Сама деятельная любовь обладает формой «и/и»: она сочетает в себе и человеческое намерение, нашу тягу к добру и красоте (эрос), и самопожертвование во имя других (агапэ). Людей призывают принять участие в божественном самоуничижении, кенозисе «полного самоотвержения в любви к ближнему» [Достоевский 1927–1990, 14: 52], путем самопреодоления, но не саморазрушения18. Достоевский проводит различие между человеком реляционным и автономным «я»: «По Достоевскому, плохо, когда человек теряет себя, но хорошо, когда он утрачивает свое эго» [Corrigan 2017: 12]. Парадоксальным образом он утверждает, что полнота личности – «истинное “я”» – достигается только тогда, когда человек отдает себя другим. Таким образом, идеи Достоевского имеют глубокое сходство с идеями Блаженного Августина и Данте Алигьери – двух других христианских «классиков», к которым я буду иногда обращаться в этом исследовании. С точки зрения этих трех авторов, эрос и агапэ обретают «потаенную целостность»19 за счет каритас, любви жертвенной. «…если пшеничное зерно, падши в землю, не умрет, то останется одно; а если умрет, то принесет много плода» (Ин. 12:24). Иисус произнес эти слова при входе в Иерусалим, идя навстречу Своим страданиям, смерти и восстанию из мертвых. Эти слова вынесены в эпиграф к роману и подчеркивают идею, проходящую через него красной нитью. В эпиграфе выражен основополагающий образ ограниченности и достижения желаемого результата. Он подчеркивает, что самым сокровенным желанием человека является самоотверженная любовь в ответ на любовь Бога20.

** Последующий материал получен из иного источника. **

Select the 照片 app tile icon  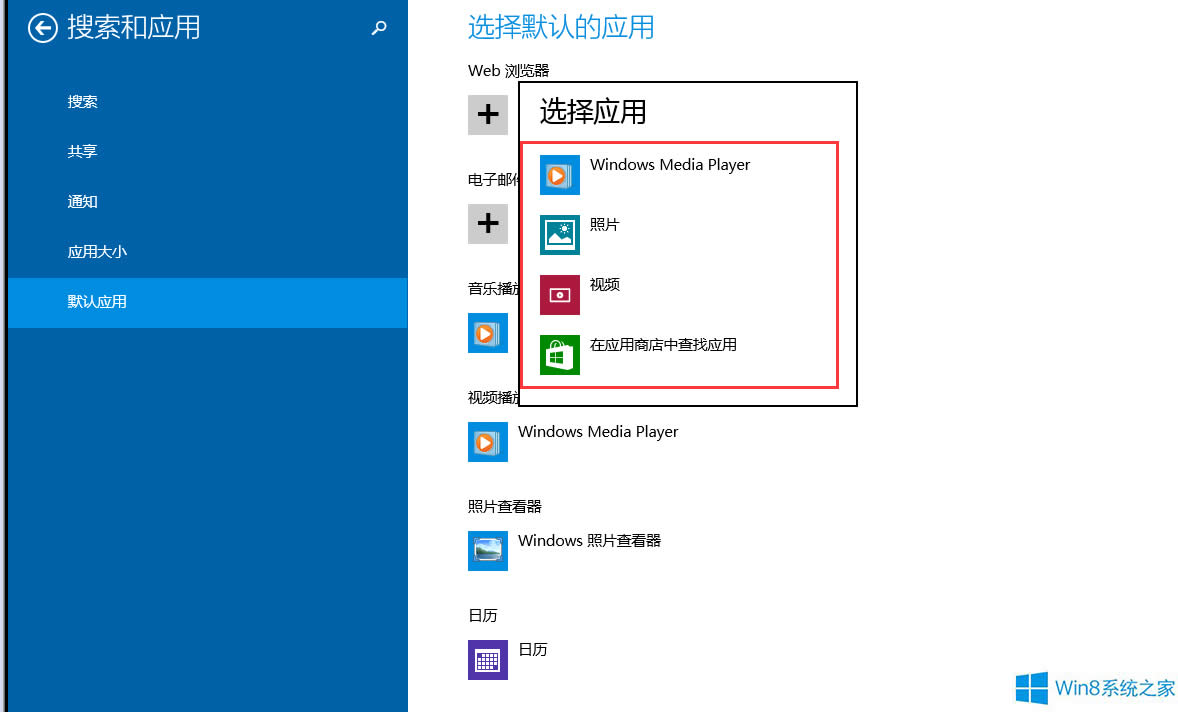click(560, 234)
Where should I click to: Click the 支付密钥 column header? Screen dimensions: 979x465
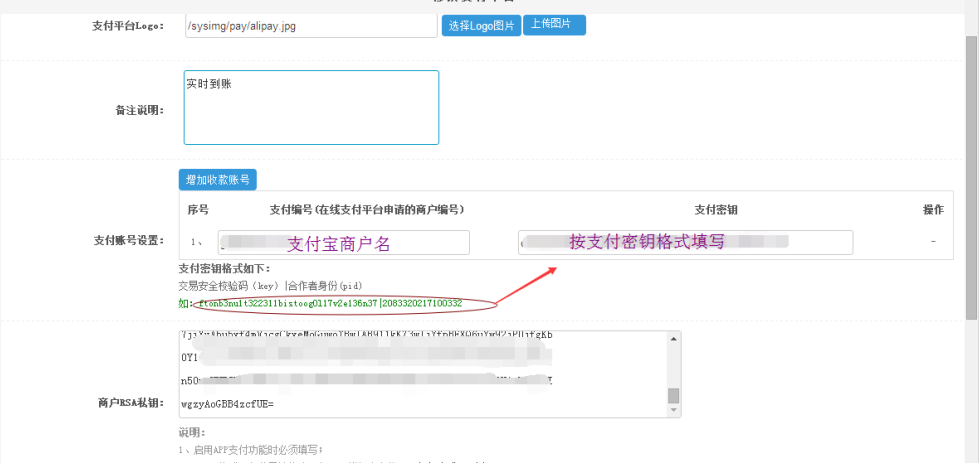coord(716,210)
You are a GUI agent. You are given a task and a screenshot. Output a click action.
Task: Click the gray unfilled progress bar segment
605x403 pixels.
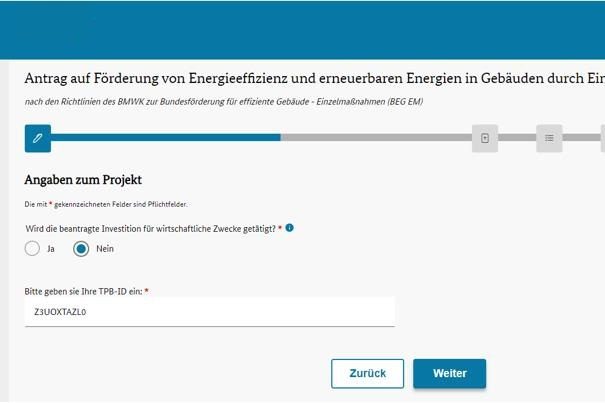click(x=375, y=138)
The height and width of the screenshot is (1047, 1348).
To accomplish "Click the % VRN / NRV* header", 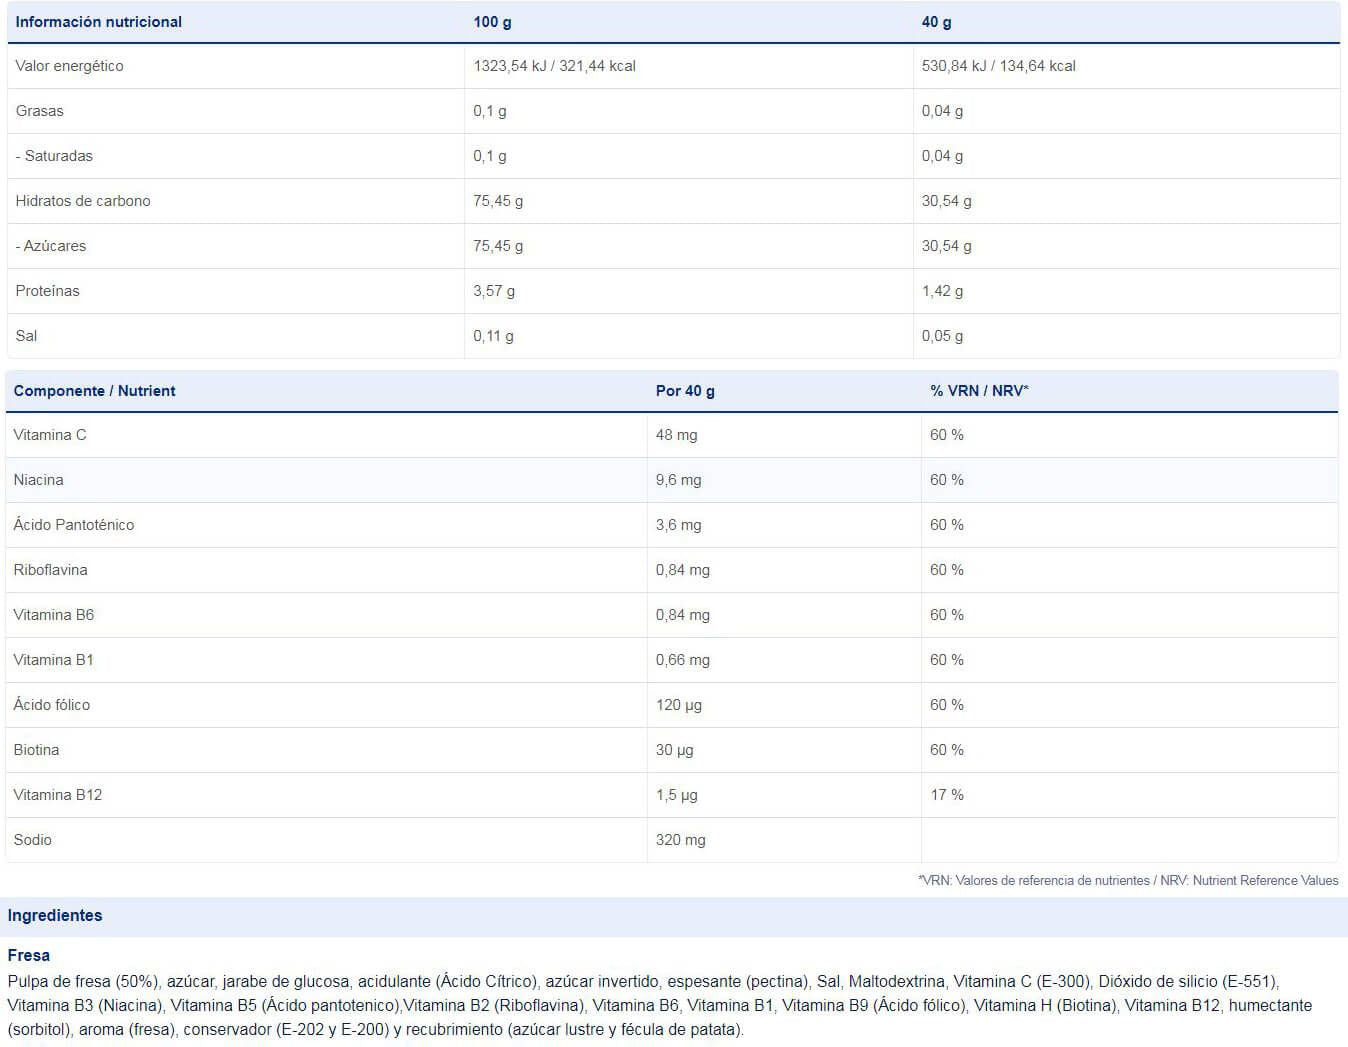I will 979,391.

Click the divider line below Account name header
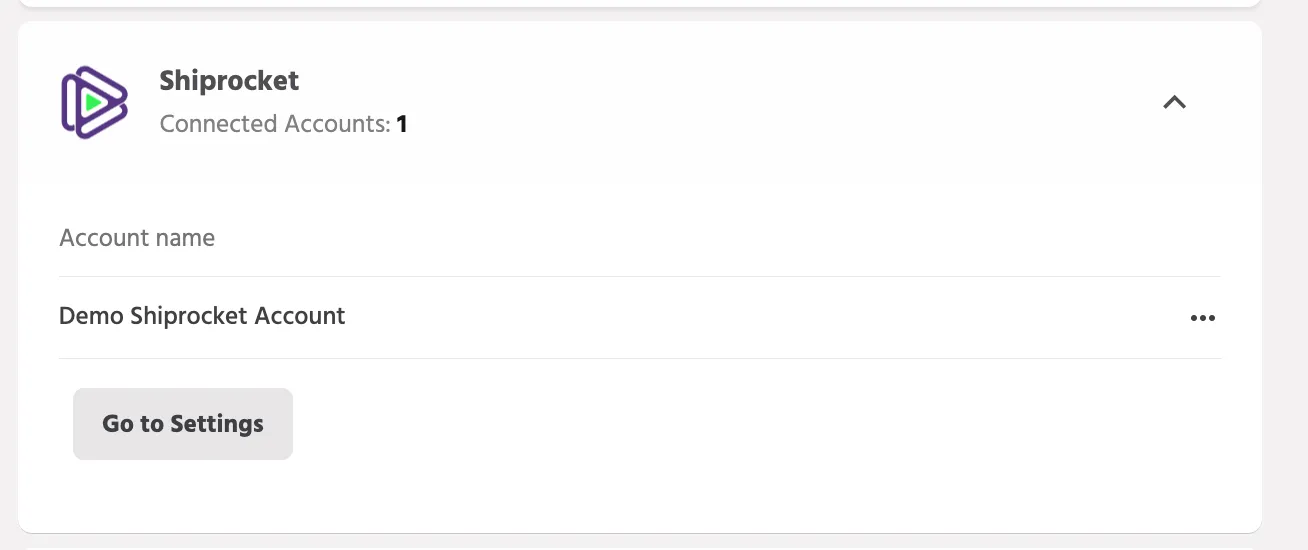639,276
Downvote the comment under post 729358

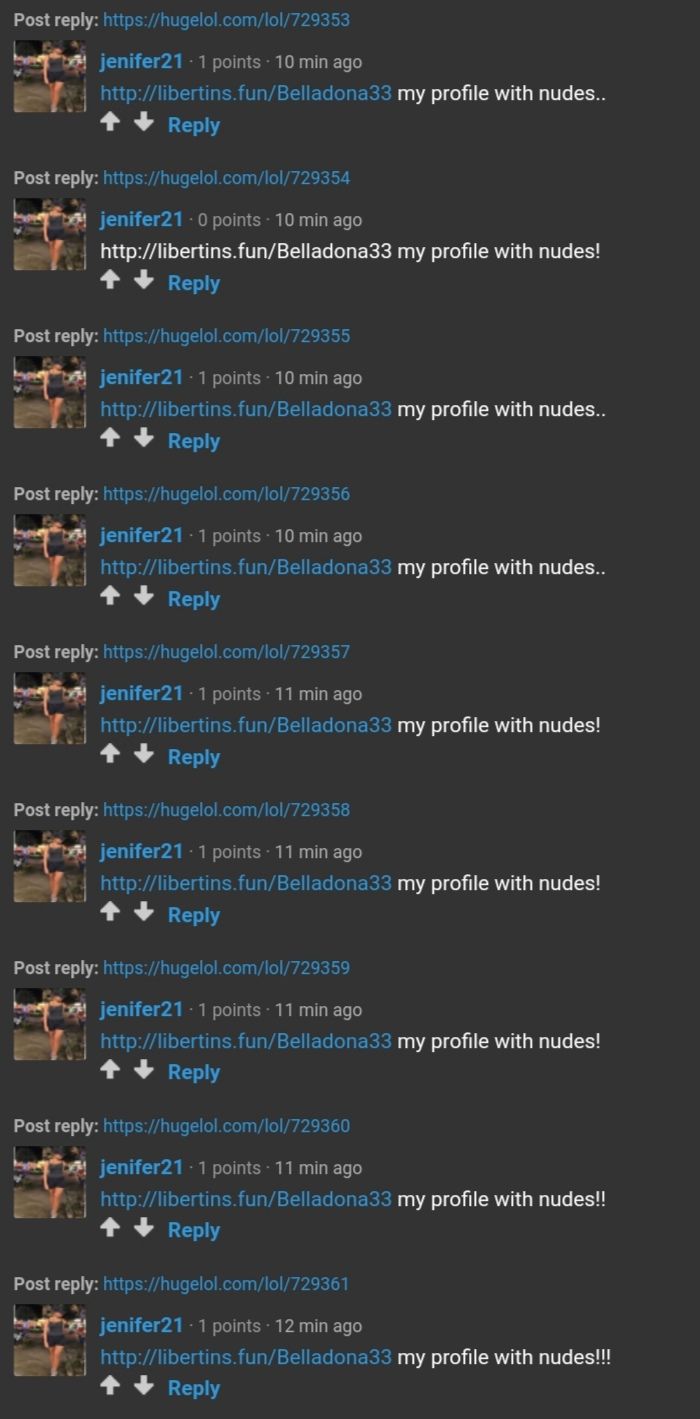(x=144, y=912)
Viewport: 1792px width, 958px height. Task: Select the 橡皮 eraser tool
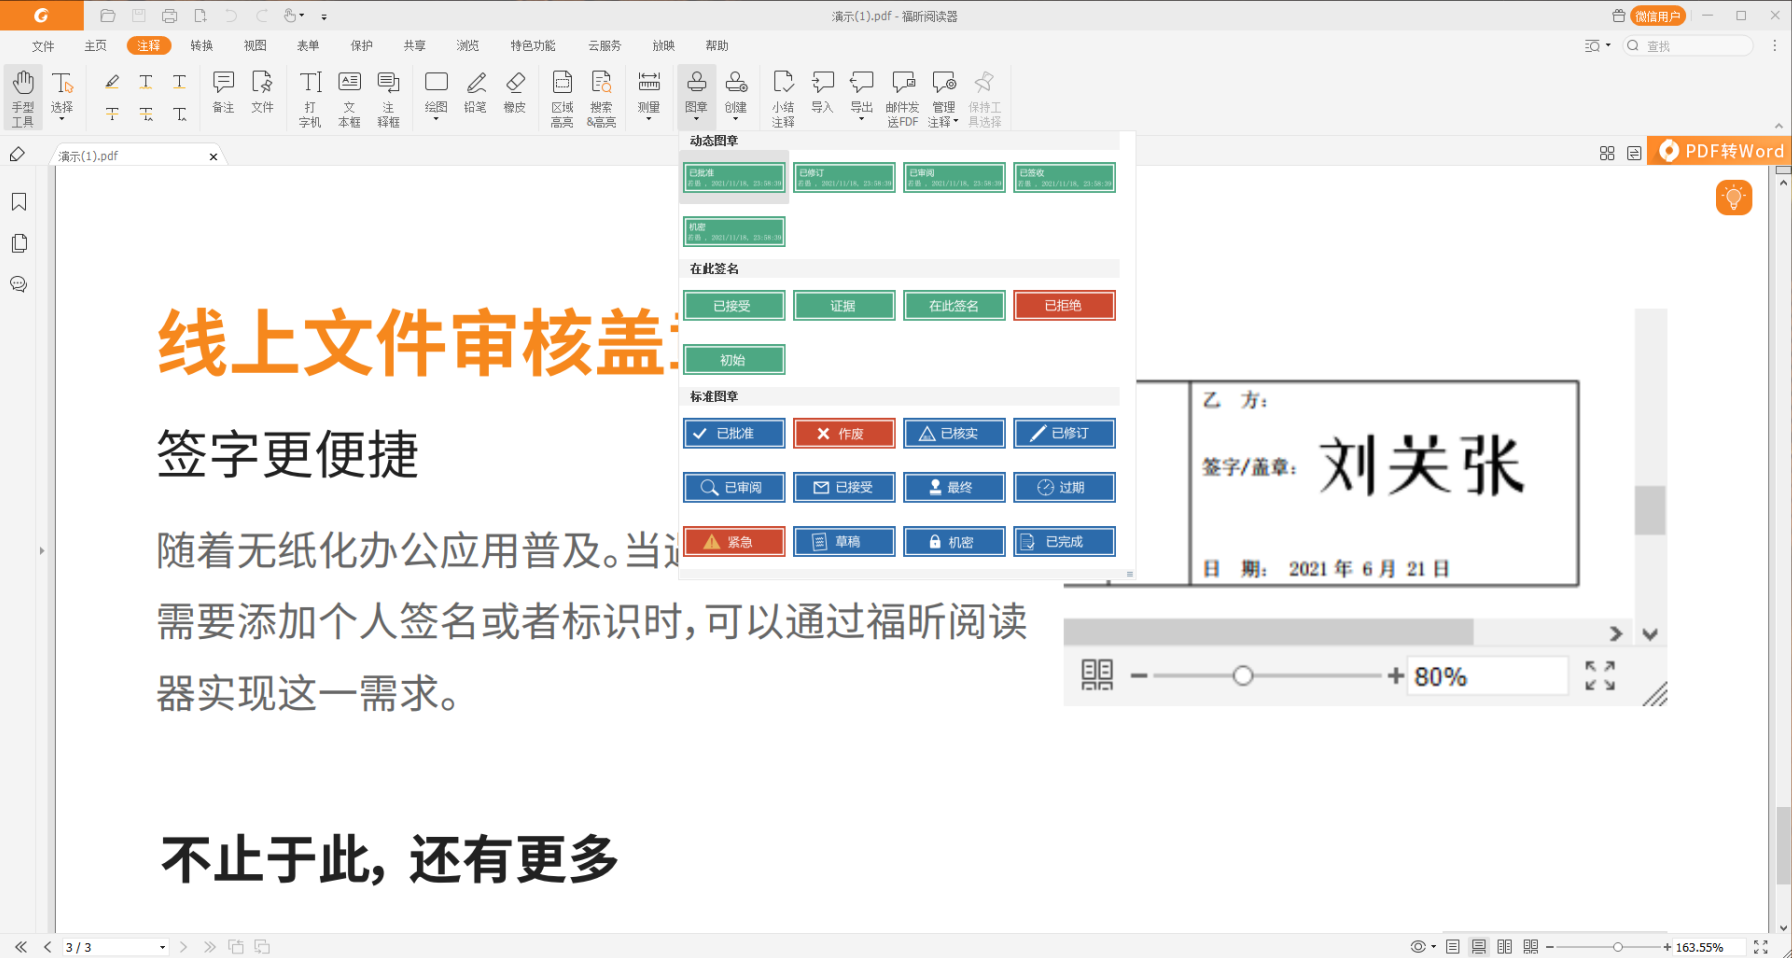pyautogui.click(x=515, y=95)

Повторим, что концепт «и/и» должен включать в себя реальность решающего «или/или»21. «Вот, я сегодня предложил тебе жизнь и добро, смерть и зло» (Втор. 30:15). Моисей предлагает здесь суровый выбор «или/или», тогда как в не менее принципиальном выборе между жизнью и смертью в романе предлагается не только «или/или», но и «и/и». Парадоксальным образом – и очень естественно – крест становится «древом жизни», «корни» которого находятся «в мирах иных» [Достоевский 1972–1990, 15: 248]. В романе крест выступает символом того, что «приносит много плода»22. Противоположным ему символом выступает виселица – выбор самоубийцы. В ночь перед судебным заседанием Иван торжественно заявляет Алеше: «Завтра крест, но не виселица» [Достоевский 1972–1990, 15: 86]. Это «или/ или» является решающим. Но даже самое ничтожное из милосердных деяний может переориентировать человека и придать ему сходство с Христом: подаренные поцелуй, подушка или «фунт орехов» [Достоевский 1972–1990, 15: 103] открывают взору ребенка-сироты потаенную область триипостасной любви [Достоевский 1972–1990, 15: 106–107]. Ласково предложенная «луковка» [Достоевский 1972–1990, 14: 318, 319] может стать искуплением23.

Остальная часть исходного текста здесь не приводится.